This Hamilton woman skateboards like it's her job: often 8 hours a day
Andrea Biggs skateboards like it's her job.
The Hamilton woman often spends up to eight hours a day at Beasley Park, a hub for the city's skateboarding community. She can also be seen cruising the streets between there and her home in Durand, her blonde hair flapping out from under a green helmet covered in stickers.
Biggs, who is in her "late thirties," spends so much time skateboarding that the city workers who empty Beasley's garbage cans have noted her progress.
"You're pretty good," one told her on a recent sunny day. "You sure skate a lot."
It's a notoriety Biggs never would have predicted less than 10 years ago, when she was barely leaving her home due to crippling anxiety and depression. She says she hardly went outside over a five-year span, mostly to get groceries, and only when accompanied by her mom.
"I was like, I've got to do something to go outside again otherwise this is just going to get worse," she told CBC Hamilton. She was spending a lot of time playing video games and watching YouTube, where she came across a series called Women are Awesome, that shared clips of women doing extreme sports. Longboarding, in particular, grabbed her attention.
"I'm like, 'That might get me outside,'" she said. "I thought to myself… 'I'll still be able to stay away from people and escape people because I'll be rolling.'
"I didn't realize it would help bring me back to some people by bringing me to the skatepark."
'You can roll through, we don't bite'
Biggs has faced more than her share of struggles. She beat leukemia when she was about 11 years old after being in and out of the hospital for two years. She says she was left with crushing survivor's guilt after friends she met at McMaster Children's Hospital and Camp Trillium, a summer camp for kids with cancer and their families, did not make it through.
"That was really tough for me," she said. "I still have survivor's guilt and [post-traumatic stress disorder] from that."
She says her mental health challenges have come in waves, the worst of them around 2010, when she experienced a "breakdown" and stopped leaving home. It would be five years of isolation before Biggs got her longboard and ventured out on the streets. After a while, she worked up the courage to stop in at the skatepark.
"I came here and I just stood on the outskirts," she said, recalling it was one of the park "elders" who finally encouraged her to cruise through on her longboard. "He was like, 'You can roll through, we don't bite.' And so I rolled through, then I just kind of hung around all day."
Derek "Oldschool" Lapierre – chair of Hamilton Skateboard Assembly (HSA), a skateboarding community and advocacy group – remembers when Biggs first showed up. He says he encouraged her to switch from a longboard to a regular skateboard so she could learn to do tricks.

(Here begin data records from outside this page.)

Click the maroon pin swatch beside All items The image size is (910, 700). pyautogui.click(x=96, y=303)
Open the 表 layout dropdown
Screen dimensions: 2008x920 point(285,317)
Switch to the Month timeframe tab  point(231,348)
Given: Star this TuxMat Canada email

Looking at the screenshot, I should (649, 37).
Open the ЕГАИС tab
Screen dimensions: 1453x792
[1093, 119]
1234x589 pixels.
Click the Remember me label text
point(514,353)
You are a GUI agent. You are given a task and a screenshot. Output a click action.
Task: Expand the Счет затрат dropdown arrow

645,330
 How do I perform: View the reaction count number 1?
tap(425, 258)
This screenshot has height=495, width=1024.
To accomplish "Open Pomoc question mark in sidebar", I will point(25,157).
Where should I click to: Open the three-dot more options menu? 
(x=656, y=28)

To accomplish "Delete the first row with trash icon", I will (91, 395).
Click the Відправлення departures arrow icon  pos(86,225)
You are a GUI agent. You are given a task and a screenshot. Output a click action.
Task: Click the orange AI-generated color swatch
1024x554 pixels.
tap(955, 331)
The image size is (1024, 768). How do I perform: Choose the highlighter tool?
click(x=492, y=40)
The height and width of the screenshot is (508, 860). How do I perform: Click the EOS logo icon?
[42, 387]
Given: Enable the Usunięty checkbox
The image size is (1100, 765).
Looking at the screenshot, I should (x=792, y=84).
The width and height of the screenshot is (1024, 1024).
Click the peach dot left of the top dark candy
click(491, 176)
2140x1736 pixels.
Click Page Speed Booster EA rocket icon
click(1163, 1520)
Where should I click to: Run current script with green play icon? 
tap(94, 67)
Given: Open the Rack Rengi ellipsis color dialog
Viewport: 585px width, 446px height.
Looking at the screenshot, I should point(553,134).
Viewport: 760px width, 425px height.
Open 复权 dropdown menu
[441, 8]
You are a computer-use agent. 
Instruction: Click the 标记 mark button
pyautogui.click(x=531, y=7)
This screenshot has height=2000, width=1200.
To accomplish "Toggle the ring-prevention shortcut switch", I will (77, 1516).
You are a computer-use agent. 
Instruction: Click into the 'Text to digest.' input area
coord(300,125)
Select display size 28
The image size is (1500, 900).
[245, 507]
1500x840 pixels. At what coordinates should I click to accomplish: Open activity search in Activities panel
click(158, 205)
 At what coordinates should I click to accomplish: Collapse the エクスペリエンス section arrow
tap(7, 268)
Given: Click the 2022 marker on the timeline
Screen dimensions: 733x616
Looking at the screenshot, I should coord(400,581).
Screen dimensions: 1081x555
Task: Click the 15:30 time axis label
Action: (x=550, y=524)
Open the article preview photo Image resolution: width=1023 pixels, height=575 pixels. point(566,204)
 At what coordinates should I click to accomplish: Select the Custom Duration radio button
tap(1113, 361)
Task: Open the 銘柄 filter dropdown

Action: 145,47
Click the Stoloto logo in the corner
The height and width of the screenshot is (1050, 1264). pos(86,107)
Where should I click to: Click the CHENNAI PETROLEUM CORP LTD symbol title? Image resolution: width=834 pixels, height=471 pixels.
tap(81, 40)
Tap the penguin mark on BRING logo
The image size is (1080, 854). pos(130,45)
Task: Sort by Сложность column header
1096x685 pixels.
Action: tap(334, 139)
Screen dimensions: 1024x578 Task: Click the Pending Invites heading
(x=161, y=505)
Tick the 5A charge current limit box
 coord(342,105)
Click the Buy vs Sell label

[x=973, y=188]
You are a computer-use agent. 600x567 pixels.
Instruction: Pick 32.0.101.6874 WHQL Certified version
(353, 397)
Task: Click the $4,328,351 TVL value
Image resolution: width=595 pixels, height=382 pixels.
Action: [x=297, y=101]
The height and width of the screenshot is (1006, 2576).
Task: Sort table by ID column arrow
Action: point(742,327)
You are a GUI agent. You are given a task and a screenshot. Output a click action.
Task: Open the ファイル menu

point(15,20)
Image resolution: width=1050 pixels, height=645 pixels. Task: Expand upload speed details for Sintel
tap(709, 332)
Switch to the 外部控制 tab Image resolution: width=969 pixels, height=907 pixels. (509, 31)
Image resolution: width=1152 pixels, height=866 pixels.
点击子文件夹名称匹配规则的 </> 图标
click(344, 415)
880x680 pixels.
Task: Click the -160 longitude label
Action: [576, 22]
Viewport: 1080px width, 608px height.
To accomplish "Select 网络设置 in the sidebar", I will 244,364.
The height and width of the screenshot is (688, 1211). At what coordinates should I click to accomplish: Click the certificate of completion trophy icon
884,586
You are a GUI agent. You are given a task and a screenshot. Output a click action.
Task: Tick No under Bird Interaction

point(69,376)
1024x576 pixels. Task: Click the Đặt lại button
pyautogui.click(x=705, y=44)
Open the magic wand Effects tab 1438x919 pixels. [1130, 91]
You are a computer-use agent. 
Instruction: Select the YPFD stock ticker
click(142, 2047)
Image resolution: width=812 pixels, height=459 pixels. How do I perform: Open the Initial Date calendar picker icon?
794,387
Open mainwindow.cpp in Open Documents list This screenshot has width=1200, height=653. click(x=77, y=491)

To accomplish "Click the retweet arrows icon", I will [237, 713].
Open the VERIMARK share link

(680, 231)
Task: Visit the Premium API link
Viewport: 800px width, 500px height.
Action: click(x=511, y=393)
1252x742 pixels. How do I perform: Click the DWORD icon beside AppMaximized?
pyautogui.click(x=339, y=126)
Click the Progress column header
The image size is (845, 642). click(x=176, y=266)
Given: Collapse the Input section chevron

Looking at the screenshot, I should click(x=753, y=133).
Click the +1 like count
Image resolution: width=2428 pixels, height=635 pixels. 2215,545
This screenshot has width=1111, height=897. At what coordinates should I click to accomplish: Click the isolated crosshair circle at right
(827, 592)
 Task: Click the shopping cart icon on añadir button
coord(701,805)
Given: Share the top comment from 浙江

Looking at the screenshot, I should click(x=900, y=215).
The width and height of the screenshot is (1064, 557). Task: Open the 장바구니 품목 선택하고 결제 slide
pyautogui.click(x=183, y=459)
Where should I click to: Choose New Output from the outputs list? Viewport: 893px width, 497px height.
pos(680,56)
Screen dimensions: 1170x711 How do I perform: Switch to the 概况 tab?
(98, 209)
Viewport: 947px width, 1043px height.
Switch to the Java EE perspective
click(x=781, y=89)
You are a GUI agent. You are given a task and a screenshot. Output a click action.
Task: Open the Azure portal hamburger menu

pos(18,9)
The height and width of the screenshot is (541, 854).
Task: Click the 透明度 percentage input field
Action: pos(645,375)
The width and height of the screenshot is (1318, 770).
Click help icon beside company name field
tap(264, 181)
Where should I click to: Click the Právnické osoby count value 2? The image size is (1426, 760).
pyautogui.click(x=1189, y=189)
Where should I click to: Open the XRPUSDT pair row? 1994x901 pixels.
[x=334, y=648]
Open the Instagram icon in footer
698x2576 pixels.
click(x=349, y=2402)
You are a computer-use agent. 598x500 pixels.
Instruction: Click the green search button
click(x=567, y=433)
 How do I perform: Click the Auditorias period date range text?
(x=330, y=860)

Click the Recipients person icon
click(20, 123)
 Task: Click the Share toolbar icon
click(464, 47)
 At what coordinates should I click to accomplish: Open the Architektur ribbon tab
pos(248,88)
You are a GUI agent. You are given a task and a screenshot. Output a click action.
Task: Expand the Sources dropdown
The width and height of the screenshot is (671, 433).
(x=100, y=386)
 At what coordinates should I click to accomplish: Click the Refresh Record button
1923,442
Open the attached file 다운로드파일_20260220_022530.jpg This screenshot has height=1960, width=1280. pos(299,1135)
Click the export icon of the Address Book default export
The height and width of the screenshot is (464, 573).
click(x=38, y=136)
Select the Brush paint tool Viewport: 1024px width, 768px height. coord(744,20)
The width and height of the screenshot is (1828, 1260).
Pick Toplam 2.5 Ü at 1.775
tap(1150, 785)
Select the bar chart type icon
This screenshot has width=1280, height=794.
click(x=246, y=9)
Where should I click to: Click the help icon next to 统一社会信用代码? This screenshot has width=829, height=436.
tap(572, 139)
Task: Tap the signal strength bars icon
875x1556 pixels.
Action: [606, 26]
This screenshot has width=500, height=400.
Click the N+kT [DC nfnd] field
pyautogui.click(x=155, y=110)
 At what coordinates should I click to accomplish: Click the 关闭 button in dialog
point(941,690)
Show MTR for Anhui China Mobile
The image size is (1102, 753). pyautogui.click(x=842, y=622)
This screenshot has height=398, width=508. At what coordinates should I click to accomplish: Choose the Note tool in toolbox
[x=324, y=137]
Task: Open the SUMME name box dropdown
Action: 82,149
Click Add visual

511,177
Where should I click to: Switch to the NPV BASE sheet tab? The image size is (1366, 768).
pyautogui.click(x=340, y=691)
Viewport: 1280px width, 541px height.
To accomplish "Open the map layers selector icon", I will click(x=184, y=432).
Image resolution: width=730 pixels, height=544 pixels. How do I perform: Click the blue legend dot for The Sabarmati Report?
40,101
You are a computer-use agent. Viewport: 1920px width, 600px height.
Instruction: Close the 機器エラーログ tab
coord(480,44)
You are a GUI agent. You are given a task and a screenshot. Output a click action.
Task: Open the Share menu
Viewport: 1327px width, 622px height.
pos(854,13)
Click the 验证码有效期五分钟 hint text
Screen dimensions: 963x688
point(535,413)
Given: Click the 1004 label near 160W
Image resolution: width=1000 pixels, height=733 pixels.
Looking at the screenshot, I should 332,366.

"After that, she got a new board and just kept coming back," he told CBC Hamilton.
'Being sponsored – that's kind of like a dream'
Now, more than five years later, Biggs is a fixture at Beasley and an active member of the HSA.
Biggs regularly volunteers at the group's events, such as repair day at Beasley and various skateboarding competitions.
She can easily skate the street and transition sections of the skatepark and is most proud of mastering the half-cab rock, a trick that involves a 180-degree pivot to the coping — the name for the metal rail at the top of a ramp — and another 180-degree pivot before going down.
She posts skateboarding videos often on YouTube, TikTok and Instagram – and thanks to those, Greendale Skateboards in New Brunswick offered her a sponsorship last year.
"That felt really great," she says, while noting she almost didn't accept because the idea triggered her anxiety. "Being sponsored – that's kind of like a dream thing, or just a cool thing that a lot of skateboarders think about."
Lapierre says Biggs has become an "accomplished" skateboarder and a part of the community.
"She's paid her dues with some heavy wipeouts, dealing with freak bags at Beaz, and getting harassed by police for skateboarding downtown, not to mention trying to find your own space in the skateboard community," he said. "Because of her perseverance, Andrea knows she is an integral part of our whole skate scene."
One of the best rewards for all her effort, Biggs says, is the improvements she's seen in her mental and physical health.
"I still have a really tough time with my social anxiety and depression," she notes. "I don't do well in public places, like malls. I don't go to concerts. I don't go to bars. I can't get on buses… but I'm way ahead of where I used to be and I have a community now.
"Skateboarding is like a natural antidepressant."